The feature about the CECOT prison, where the Trump administration has sent Venezuelan migrants, was published by the Canadian copyright holder and is now spreading on social media, writes the Hollywood Reporter, among others.
The segment was stopped shortly after broadcast and replaced with another one on CBS. However, on Monday afternoon US time, customers of the Canadian streaming platform Global TV were able to watch the program, with the original segment.
Whether the publication of the piece was an accident or a deliberate decision is still unclear. Neither CBS nor the Trump administration has commented since the piece was released.
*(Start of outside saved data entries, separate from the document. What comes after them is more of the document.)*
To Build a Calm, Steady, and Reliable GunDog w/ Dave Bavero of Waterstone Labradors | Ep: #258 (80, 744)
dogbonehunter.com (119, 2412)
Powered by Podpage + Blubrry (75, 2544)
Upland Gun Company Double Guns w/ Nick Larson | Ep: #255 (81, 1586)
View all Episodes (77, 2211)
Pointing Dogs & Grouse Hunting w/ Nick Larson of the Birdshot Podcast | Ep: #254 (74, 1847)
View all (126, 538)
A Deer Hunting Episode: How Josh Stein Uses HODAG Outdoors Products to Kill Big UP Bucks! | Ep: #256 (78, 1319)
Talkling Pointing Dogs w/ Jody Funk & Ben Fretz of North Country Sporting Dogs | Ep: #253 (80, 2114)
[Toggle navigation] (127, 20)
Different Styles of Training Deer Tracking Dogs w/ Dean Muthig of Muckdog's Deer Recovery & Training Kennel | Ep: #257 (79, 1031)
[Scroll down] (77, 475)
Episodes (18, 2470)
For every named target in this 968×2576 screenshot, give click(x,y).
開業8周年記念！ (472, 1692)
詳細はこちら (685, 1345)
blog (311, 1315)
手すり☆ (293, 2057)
The news that CBS News' new editor-in-chief Bari Weiss had stopped the feature came on Sunday, US time. Weiss announced that she did not believe the feature advanced the story and that the Trump administration had not responded to the allegations raised.
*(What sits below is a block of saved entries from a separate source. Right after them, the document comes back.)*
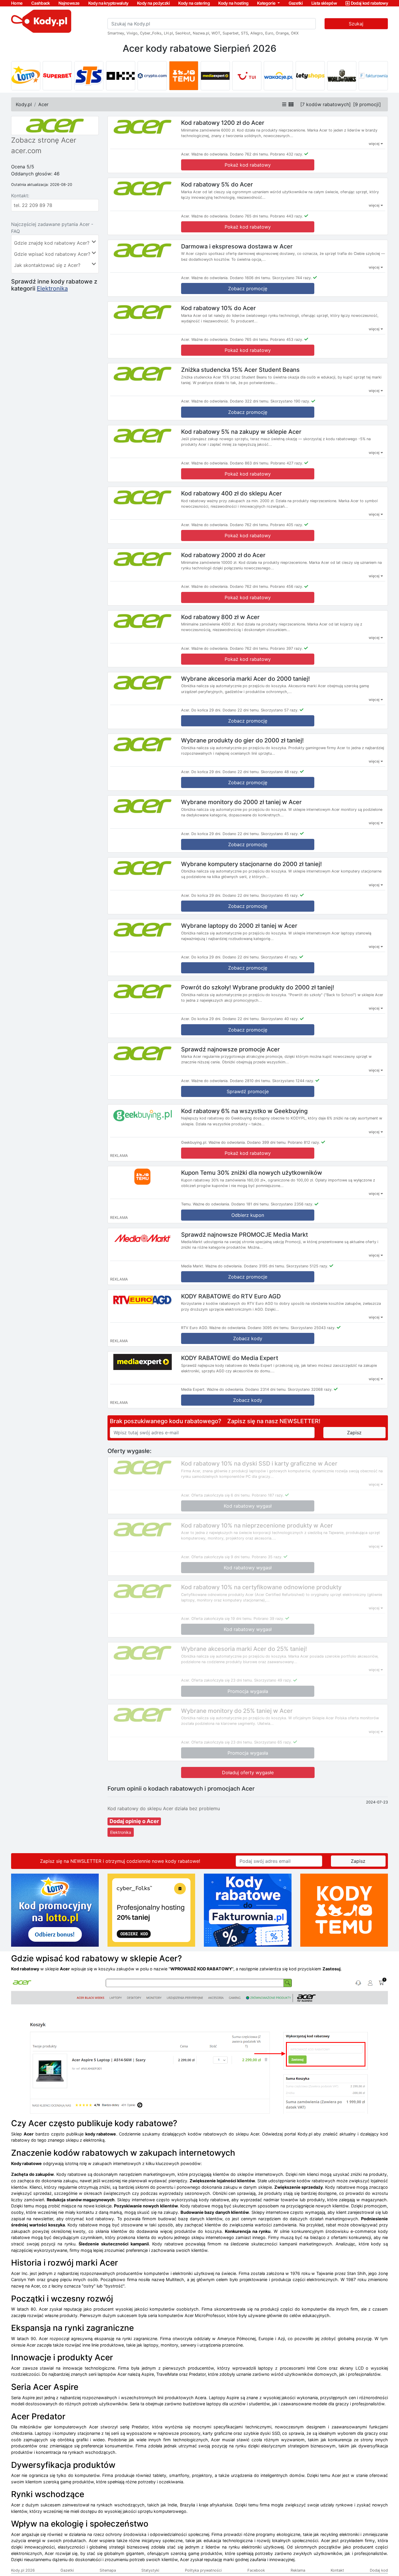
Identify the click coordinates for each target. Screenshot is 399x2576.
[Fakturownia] (373, 75)
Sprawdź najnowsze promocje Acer (230, 1049)
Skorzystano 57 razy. (280, 710)
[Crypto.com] (152, 75)
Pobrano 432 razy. (286, 154)
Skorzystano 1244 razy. (293, 1081)
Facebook (256, 2570)
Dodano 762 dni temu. (249, 154)
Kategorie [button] (267, 3)
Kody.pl (24, 104)
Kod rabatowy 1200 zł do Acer (222, 122)
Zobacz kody (247, 1338)
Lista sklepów (324, 3)
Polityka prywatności (203, 2570)
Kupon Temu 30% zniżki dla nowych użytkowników (251, 1172)
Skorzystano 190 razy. (290, 401)
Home (16, 3)
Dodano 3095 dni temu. (268, 1328)
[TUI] (246, 75)
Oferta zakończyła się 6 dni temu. (221, 1495)
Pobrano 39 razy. (269, 1618)
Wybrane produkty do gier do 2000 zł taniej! (242, 740)
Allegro (256, 33)
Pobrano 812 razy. (304, 1142)
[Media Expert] (215, 75)
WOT (215, 33)
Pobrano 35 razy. (267, 1557)
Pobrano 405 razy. (286, 525)
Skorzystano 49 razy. (273, 1680)
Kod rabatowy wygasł (248, 1506)
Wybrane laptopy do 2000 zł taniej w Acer (239, 925)
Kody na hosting (233, 3)
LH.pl (168, 33)
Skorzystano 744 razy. (292, 278)
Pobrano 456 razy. (286, 586)
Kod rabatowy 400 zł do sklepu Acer (231, 493)
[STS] (88, 75)
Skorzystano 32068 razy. (310, 1389)
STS (244, 33)
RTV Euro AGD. (194, 1328)
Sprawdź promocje (248, 1091)
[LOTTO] (25, 75)
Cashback (40, 3)
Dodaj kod (379, 2570)
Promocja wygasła (248, 1691)
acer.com (26, 150)
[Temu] (183, 75)
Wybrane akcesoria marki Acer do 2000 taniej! (245, 678)
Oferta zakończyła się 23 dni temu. (222, 1680)
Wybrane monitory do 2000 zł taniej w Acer (241, 802)
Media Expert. (193, 1389)
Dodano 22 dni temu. (241, 710)
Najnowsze (68, 3)
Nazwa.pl (201, 33)
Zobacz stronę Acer (43, 140)
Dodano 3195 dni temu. (264, 1266)
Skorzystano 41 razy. (279, 957)
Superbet (231, 33)
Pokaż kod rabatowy (248, 165)
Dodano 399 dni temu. (267, 1142)
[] (325, 104)
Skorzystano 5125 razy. (307, 1266)
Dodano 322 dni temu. (249, 401)
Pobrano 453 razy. (286, 339)
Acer (43, 104)
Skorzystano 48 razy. (280, 772)
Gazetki (296, 3)
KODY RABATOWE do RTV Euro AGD (231, 1296)
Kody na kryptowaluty (108, 3)
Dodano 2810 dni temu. (250, 1081)
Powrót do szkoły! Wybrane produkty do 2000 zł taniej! (257, 987)
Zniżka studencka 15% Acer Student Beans (240, 369)
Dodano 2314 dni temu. (266, 1389)
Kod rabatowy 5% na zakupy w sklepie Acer (241, 431)
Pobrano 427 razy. (286, 463)
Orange (282, 33)
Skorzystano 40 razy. (280, 1019)
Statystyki (150, 2570)
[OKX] (120, 75)
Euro (269, 33)
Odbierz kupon (247, 1215)
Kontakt (337, 2570)
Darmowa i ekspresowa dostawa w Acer (237, 246)
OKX (295, 33)
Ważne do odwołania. (210, 154)
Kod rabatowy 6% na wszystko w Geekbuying (244, 1110)
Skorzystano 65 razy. (273, 1742)
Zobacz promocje (247, 1277)
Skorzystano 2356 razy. (292, 1204)
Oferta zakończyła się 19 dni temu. (221, 1618)
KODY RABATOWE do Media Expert (229, 1358)
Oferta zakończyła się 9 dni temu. (221, 1557)
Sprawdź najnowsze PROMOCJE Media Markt (244, 1234)
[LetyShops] (310, 75)
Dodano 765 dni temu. (249, 216)
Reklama (298, 2570)
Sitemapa (108, 2570)
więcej (375, 143)
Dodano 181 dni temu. (250, 1204)
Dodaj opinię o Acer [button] (134, 1821)
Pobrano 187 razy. (268, 1495)
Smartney (115, 33)
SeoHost (182, 33)
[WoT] (341, 75)
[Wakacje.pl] (278, 75)
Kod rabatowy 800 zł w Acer (220, 616)
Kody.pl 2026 (23, 2570)
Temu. (186, 1204)
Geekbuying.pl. (194, 1142)
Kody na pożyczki (153, 3)
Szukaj (356, 24)
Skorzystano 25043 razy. (313, 1328)
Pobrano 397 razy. (286, 648)
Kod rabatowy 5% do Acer (217, 184)
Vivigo (132, 33)
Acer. (185, 154)
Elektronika (52, 288)
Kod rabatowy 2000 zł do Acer (223, 555)
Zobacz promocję (247, 288)
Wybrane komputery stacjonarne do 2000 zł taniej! (251, 863)
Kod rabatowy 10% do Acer (218, 308)
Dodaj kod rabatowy (369, 3)
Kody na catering (194, 3)
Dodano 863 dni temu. (249, 463)
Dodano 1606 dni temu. (250, 278)
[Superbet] (57, 75)
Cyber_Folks (151, 33)
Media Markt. (192, 1266)
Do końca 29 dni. (206, 710)
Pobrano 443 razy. (286, 216)
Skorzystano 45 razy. (280, 834)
Reporter Sharyn Alfonsi condemned the decision as political. "If refusing to cooperate becomes a valid reason to stop a story, we have effectively given them an 'off button' for any reporting they deem uncomfortable," she wrote in an email, according to US media.
The decision comes in light of Trump's previous lawsuit against CBS and a high-profile settlement.
Weiss was appointed editor-in-chief under the new ownership of CBS under Paramount CEO David Ellison, and she has been tasked with making CBS more "balanced."